Yesterday I wrote a post pointing out that the banks actually set saving and borrowing interest rates according to market demands and the needs of their business, not according to the base rate - despite what people think and the media say. And I identified the real cause of the increased spread between borrowing and savings rates as being the introduction of higher capital and liquidity requirements to make banks "safer". Safety comes at a price, and that price is less lending, higher rates to borrowers and lower rates to savers.
Having capital requirements for banks at all is direct government interference in the market, which creates distortions and gives certain categories of customer a raw deal. The question we have to ask ourselves is whether additional regulation is needed to protect the customers disadvantaged by the regulations we have already introduced. Regulation tends to beget regulation, as each time another regulation is added the commercial organisations react to it in ways that disadvantage other consumer groups. The "red tape strangles business" we hear from politicians of right-wing persuasion arises from this tussle between regulator and regulated. These politicians tend to try to persuade rather than regulate, but the effect is still the same.
Here are some of the current distortions in the retail banking market.
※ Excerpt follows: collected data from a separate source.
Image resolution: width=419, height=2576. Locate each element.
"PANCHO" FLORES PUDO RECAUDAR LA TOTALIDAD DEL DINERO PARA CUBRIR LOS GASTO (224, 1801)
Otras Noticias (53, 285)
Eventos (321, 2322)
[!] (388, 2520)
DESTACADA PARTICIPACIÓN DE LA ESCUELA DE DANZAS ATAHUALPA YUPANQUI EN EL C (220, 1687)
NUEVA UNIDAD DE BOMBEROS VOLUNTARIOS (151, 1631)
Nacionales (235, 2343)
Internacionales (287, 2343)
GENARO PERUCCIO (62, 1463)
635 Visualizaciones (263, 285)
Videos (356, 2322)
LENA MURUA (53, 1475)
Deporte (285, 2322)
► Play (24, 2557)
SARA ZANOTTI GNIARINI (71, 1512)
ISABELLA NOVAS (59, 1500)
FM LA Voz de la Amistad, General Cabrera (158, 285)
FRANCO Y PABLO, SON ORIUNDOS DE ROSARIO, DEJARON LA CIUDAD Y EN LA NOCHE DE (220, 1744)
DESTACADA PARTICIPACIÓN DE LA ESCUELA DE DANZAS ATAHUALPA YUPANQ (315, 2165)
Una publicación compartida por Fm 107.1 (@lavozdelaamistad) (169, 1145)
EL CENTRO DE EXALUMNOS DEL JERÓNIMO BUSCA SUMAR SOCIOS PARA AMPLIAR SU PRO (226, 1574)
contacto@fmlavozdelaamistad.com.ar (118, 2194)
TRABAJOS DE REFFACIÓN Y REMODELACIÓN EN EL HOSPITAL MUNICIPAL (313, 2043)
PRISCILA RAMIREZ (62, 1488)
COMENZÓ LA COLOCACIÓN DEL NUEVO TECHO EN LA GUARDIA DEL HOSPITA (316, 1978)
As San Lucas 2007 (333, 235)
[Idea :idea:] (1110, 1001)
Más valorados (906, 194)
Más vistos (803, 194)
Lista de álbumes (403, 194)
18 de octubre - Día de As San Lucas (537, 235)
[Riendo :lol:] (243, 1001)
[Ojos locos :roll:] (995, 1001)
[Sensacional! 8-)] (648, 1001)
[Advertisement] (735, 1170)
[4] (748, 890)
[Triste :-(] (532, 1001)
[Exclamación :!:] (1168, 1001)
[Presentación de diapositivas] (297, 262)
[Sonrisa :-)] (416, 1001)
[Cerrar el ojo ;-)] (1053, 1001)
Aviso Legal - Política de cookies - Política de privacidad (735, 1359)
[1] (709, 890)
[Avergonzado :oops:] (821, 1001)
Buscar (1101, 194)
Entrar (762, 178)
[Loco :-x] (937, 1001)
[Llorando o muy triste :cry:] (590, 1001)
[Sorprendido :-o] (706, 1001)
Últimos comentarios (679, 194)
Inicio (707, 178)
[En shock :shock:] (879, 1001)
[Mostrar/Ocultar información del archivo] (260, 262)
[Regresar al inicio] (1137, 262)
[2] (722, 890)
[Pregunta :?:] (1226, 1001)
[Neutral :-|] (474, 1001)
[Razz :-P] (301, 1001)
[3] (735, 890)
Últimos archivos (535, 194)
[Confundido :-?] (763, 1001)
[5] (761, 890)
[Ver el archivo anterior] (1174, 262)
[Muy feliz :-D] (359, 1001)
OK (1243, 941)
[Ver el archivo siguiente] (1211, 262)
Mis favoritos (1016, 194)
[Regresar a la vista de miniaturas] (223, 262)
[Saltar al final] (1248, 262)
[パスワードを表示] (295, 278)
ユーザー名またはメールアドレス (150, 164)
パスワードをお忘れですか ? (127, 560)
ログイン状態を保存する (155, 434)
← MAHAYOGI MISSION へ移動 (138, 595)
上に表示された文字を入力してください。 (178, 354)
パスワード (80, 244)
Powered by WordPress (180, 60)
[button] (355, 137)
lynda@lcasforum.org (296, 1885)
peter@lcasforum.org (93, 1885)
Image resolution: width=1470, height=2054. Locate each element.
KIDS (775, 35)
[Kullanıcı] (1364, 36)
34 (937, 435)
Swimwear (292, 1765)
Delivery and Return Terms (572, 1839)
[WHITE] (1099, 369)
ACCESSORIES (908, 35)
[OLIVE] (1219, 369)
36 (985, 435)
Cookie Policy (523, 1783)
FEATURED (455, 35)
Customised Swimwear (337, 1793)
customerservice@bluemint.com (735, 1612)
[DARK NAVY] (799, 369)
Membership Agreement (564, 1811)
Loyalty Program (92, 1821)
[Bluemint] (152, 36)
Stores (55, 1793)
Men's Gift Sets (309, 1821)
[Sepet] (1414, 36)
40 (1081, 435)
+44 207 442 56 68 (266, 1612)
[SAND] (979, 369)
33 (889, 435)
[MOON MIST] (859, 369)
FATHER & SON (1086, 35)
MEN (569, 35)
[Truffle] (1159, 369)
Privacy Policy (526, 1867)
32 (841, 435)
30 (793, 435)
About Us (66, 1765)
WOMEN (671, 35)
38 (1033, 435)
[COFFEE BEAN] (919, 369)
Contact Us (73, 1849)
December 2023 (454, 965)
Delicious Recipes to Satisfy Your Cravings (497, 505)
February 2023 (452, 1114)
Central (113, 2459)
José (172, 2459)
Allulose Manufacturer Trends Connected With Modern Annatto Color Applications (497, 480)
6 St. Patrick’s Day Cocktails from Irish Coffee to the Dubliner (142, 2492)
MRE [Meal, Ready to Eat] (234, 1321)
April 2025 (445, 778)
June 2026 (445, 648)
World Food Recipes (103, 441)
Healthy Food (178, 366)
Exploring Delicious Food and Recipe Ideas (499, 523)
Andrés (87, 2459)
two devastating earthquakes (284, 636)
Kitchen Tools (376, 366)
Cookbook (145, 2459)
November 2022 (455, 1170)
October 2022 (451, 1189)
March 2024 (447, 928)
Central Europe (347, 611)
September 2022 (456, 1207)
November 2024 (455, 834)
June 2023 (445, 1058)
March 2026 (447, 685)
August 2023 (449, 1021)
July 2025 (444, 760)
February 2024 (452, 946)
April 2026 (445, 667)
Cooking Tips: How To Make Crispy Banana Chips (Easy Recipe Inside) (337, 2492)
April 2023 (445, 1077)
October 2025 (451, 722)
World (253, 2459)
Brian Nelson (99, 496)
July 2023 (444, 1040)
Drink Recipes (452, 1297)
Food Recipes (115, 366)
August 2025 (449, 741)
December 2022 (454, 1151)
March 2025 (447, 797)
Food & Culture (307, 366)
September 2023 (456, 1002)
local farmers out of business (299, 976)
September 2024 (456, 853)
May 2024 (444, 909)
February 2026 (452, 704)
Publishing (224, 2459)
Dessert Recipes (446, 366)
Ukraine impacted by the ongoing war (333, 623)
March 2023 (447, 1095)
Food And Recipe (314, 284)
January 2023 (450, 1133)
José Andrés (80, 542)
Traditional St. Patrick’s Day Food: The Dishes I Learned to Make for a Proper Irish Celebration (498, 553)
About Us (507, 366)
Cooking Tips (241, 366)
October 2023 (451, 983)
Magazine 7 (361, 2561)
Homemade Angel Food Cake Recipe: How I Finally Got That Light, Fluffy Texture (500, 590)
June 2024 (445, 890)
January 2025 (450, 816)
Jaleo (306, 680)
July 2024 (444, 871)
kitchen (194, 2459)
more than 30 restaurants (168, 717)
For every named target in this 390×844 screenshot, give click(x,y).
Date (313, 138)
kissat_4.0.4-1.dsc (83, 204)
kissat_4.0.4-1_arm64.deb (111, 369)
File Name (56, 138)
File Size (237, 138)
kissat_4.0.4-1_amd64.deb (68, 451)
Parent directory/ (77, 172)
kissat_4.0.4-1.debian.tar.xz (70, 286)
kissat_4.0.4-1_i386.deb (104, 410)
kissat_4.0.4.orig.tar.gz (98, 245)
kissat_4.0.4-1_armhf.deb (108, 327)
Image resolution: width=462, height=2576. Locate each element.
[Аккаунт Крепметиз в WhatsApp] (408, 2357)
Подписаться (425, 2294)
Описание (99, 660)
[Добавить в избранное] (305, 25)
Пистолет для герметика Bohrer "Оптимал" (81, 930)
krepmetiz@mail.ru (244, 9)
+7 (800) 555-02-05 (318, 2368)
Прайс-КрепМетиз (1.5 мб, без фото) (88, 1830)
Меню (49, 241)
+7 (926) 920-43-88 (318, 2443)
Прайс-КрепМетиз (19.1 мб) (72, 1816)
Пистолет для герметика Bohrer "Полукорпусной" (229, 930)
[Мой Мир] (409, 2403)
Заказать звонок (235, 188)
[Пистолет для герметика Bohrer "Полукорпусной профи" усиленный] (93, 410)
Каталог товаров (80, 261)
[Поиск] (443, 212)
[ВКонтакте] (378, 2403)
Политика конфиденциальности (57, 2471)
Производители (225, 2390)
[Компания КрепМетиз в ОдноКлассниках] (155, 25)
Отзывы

Note how many are "sacred cows"!
- Unlimited taxpayer guarantee of retail deposits
- Capital reserve requirements
- Liquidity requirements
- Bank of England funding support for payments
- Interbank lending rate (why is there only one LIBOR rate?)
- Bank of England base rate (why doesn't the BoE charge different rates according to institutional risk?)
- Single fiat currency issued only by the Bank of England
- The Bank of England (why do we have a "lender of last resort" at all?)
- Project Merlin (why should the banks lend more to SMEs just to "get the economy growing"?)
- Tax relief on pension savings
- Tax relief on other forms of savings such as ISAs
- Requirements for pension funds to invest highly in "safe" securities such as government debt
- Bans on short selling of CDS and government debt in EU, US and other countries
A free market in banking would look very different from what we currently have:
- No government guarantee of retail deposits, or anything else for that matter. A bank that failed would not be bailed out by taxpayers, however large and important it was. Savers would lose all money not covered by voluntary bank insurance schemes
- Savers would be charged by banks for insurance to protect their savings in the event of bank failure. They would of course be free to refuse this insurance and take the risk. There would be a growth of private-sector insurance schemes protecting savers - and of course an attendent risk of mis-selling (nobody ever said that a free market couldn't be corrupt!)
- No free banking. Banks would charge for every bank transaction
- Banks could lend unlimited amounts of fictional money. They would have no need to hold reserves except for funding. But they actually might increase their reserves - read on.....
- All bank funding would come from the interbank market. There would be no lender of last resort. If the markets stop lending banks would fail. Banks would be forced to put in place longer-term funding strategies: their current practice of lending long and borrowing VERY short would have to end. Because of this, banks would be likely to hold reserves voluntarily because of the risk of losing short-term funding. There would be a greater need for them to attract retail deposits, particularly longer-term notice deposits, and savings rates would rise due to the increased competition.
- Banks of varying sizes would face different funding rates depending on the interbank market's view of their risk. Smaller banks would either charge more for borrowing or suffer margin reduction. They would be likely to become niche players - offering very high savings rates to sophisticated investors who don't mind risk, or focusing lending on high risk individuals and businesses at very high rates. We are seeing some of this developing already (companies specialising in payday lending, for example).
- There might be more differentiation in the market - more players specialising in different things.
It's an interesting model, isn't it? Note that savers would be likely to do VERY much better under such a model, but borrowers would have to pay more. So it is fair to say that the present regulated banking system systematically discriminates against savers in favour of borrowers. If the government prefers to maintain a regulated system, then this is an area that needs addressing through additional regulation. It is not reasonable to expect banks to offer a better deal to savers voluntarily. There is no reason for them to do so.